同業の利央に知られたら確実に説教案件だ。ていうかもうされた。利央の家に泊まるときは毎回。モデルとしての意識が足りないとかなんとか。その顔でなければ炎上もんだとも言われた。反論? 特にない。自他ともに認める事実である。




(また黒染めしねえといけねえのか、めんどいな。1回じゃあんま色が入んねえんだよな。……でも、ドラマ撮影に支障があるなら、まあ、仕方ねえか)




一応、この体が売り物だ。
今日現場にいないマネージャーに、メールで美容院の予約を頼んでおいた。

その後、風都に言われたとおりヘアメイクのスタッフにメイク直しのついでに髪の応急処置をしてもらい、次の出番に控えた。
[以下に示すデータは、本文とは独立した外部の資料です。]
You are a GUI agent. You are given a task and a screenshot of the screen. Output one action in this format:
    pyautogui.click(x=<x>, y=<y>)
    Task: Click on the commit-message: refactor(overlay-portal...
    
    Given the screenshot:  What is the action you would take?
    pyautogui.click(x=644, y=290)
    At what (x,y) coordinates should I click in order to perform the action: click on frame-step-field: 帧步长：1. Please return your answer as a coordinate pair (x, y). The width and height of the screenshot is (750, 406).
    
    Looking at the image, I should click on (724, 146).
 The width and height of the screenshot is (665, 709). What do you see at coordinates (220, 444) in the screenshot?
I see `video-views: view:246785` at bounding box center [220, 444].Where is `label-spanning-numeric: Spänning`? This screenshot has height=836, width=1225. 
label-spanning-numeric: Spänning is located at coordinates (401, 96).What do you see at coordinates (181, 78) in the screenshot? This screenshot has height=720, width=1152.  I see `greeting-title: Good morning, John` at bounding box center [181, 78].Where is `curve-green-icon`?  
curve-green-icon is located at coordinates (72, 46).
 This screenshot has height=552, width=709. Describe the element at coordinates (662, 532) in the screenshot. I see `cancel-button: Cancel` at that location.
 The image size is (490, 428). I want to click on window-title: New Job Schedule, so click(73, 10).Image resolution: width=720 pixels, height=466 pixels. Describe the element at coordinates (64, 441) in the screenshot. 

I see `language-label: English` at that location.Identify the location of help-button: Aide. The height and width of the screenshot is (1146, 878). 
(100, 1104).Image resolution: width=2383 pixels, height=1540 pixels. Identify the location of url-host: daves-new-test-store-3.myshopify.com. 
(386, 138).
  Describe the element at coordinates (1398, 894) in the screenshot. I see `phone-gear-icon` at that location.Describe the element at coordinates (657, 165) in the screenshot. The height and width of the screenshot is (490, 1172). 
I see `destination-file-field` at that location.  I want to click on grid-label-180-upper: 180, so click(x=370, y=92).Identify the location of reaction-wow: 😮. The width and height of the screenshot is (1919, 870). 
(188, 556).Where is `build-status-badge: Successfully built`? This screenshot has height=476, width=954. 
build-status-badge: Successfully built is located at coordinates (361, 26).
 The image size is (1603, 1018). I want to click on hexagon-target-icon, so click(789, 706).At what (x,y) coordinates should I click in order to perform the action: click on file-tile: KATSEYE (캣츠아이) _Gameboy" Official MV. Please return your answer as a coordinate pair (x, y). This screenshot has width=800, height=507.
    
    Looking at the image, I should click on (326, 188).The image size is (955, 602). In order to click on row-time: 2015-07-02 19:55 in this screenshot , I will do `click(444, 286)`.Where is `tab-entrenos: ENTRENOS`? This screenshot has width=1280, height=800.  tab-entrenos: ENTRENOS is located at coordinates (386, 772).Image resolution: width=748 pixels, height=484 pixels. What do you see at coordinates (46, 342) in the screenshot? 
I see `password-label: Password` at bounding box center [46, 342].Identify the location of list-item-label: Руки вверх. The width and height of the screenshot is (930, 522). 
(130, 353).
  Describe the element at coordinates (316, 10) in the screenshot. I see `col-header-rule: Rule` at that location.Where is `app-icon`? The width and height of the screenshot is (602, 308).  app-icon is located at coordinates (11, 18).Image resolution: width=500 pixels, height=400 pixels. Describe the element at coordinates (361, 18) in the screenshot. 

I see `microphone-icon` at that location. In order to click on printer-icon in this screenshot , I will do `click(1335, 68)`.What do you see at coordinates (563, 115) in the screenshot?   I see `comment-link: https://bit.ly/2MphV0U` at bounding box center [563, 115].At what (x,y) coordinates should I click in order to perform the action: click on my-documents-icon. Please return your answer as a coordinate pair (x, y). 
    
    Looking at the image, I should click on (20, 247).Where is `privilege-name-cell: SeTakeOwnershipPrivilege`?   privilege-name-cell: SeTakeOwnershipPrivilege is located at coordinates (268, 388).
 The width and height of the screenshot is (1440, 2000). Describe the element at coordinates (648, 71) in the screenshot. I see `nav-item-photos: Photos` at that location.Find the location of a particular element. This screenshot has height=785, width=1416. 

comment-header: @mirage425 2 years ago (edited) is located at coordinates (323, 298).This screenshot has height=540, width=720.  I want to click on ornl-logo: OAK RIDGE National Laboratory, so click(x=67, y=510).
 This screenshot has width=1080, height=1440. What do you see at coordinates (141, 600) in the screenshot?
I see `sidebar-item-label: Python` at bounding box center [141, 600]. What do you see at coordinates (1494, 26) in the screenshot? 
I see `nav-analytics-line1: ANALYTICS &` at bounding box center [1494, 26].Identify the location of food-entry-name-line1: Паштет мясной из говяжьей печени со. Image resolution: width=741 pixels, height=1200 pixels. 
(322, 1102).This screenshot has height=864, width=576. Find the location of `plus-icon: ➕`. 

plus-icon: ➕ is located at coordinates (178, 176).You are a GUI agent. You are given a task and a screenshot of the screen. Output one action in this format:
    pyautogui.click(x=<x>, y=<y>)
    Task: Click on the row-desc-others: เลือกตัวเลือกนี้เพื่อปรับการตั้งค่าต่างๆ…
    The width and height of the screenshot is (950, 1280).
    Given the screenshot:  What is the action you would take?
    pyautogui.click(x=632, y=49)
チームの連携により撮影が巻きで進んでいく。何カットか立て続けに撮り終え、監督と助監督のモニターチェックが入る。




「うん、いいね。さっきはパトカーのサイレン入っちまったけど、今回は問題なさそうだ」

「RIOくんの演技もハマってましたね! 演技未経験者に1人2役はきついと思ってましたけど……やはり風都監督は見識が高い。さすがです」

「そんなことないさ。RIOくんの実力だ」

「監督のアドバイスが適格なんですよ! それ聞いて2テイク目でバチッとキメてきましたし!」

「三度目の正直で期待超えてきたよ。彼はこれから伸びるだろうな。うれしいよ、デビュー作に関われて」

「RIOくん本番強いっすよね。だてに激戦のモデル業界で生き抜いてるだけありますわ」

「円に触発されたのもあるかもな」

「あー、たしかに。成瀬くんの演技もよかったですもんね。毎回成長していって、今日なんかちょっと泣きそうになっちゃいましたよ僕」


「Yeah,yeah,for sure! これもすべてセーイチロー殿の信頼あってこそ!」

「へえ、ドラマ撮影ってあんな感じなんだ。すっげ」



(…………ん?)




道端で水を飲んで休んでいた成瀬は、声の種類が増えたのを敏感に察知した。

風都と話していた助監督も、違和感のアンテナが立つ。


ロケ実施中の道沿いは、撮影班が占拠している。繁華街が近いものの関係者以外おらず、その関係者すら少数精鋭でそう多くはない。おかげでシリアスなシーンに専念できた。

野次馬がいない気楽さを覚えてしまった助監督は、しかし突如として聞こえてきた謎の声にぎょっと振り返る。




「き、君たちなんでここに!?」




いる、めちゃくちゃいる。
冬休み明けと思しき学生が、ざっと10名ほど。なかには白薔薇学園の制服の子もいて目を疑った。